Would you consider starting a dedicated thread about this as the information/responses will get buried in this thread? Thanks.

I am also debating the purchase of a new cell phone.Well seldom use it but getting new tubes for the existing one will be far too expensive.


----------



## butterknucket (Feb 5, 2006)

Milkman said:


> Agreed. I just don't see any benefit to taking an adversarial approach to interactions with law enforcement / border patrol.
> 
> If it's a matter of principal, you have to weigh the pros and cons of "standing up for your rights" in some situations, perceived or otherwise.
> 
> ...


I can't remember all the details, but about 20 years ago my sister accepted a full scholarship to do her PHD at Arizona State. A few life events came up after and she decided to decline. She did all the necessary paperwork, but someone on the other side of things didn't complete everything, unbeknownst to her. Almost twenty years later she had gone to the States to do some shopping with her boyfriend. On their way crossing the border back into Canada, she was detained at the border and locked in a holding room and held for several hours because they thought she had been living illigally in the US for 20 years. This was all because of someone else's mistake.


----------



## laristotle (Aug 29, 2019)

Electraglide said:


> when they go to a different country





sulphur said:


> I have no cell phone


Neither do I. However, when we do go down to the US, I'd like to get one, as Jim stated, for emerg and mapping.


----------



## butterknucket (Feb 5, 2006)

I use a dumb phone on a corporate Rogers account, but I'm open to using a pay as you go or phone card.


----------



## Milkman (Feb 2, 2006)

butterknucket said:


> I can't remember all the details, but about 20 years ago my sister accepted a full scholarship to do her PHD at Arizona State. A few life events came up after and she decided to decline. She did all the necessary paperwork, but someone on the other side of things didn't complete everything, unbeknownst to her. Almost twenty years later she had gone to the States to do some shopping with her boyfriend. On their way crossing the border back into Canada, she was detained at the border and locked in a holding room and held for several hours because they thought she had been living illigally in the US for 20 years. This was all because of someone else's mistake.
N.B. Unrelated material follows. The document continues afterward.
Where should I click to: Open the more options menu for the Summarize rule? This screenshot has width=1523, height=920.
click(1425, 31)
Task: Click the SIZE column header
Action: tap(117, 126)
I had a similar (maybe worse) experience once when entering Mexico.

The customer I was escorting to our Juarez plant had been in Mexico four years earlier and had failed to complete his exit visa when he left. As a business traveler you complete a visa when entering and must return the detached portion they give you when you leave the country.

The customer had decided that was too much of a pain in the ass and it looked for all intents and purposes as if he had remained in Mexico for the entire four years.

As I was accompanied by a Spanish speaking associate we were able to "negotiate" our way into the country.

As I recall the negotiated cash settlement was just shy of $200 USD (what we had in our pockets).

Yes, you understand just what we had to do to gain entry.


----------



## butterknucket (Feb 5, 2006)

Milkman said:


> I had a similar (maybe worse) experience once when entering Mexico.
> 
> The customer I was escorting to our Juarez plant had been in Mexico four years earlier and had failed to complete his exit visa when he left. As a business traveler you complete a visa when entering and must return the detached portion they give you when you leave the country.
> 
> ...


Pretty much everyone I've known from India has told me that the whole country operates on bribes.


----------



## Milkman (Feb 2, 2006)

butterknucket said:


> Pretty much everyone I've known from India has told me that the whole country operates on bribes.


Negotiated settlements.....


----------



## mhammer (Nov 30, 2007)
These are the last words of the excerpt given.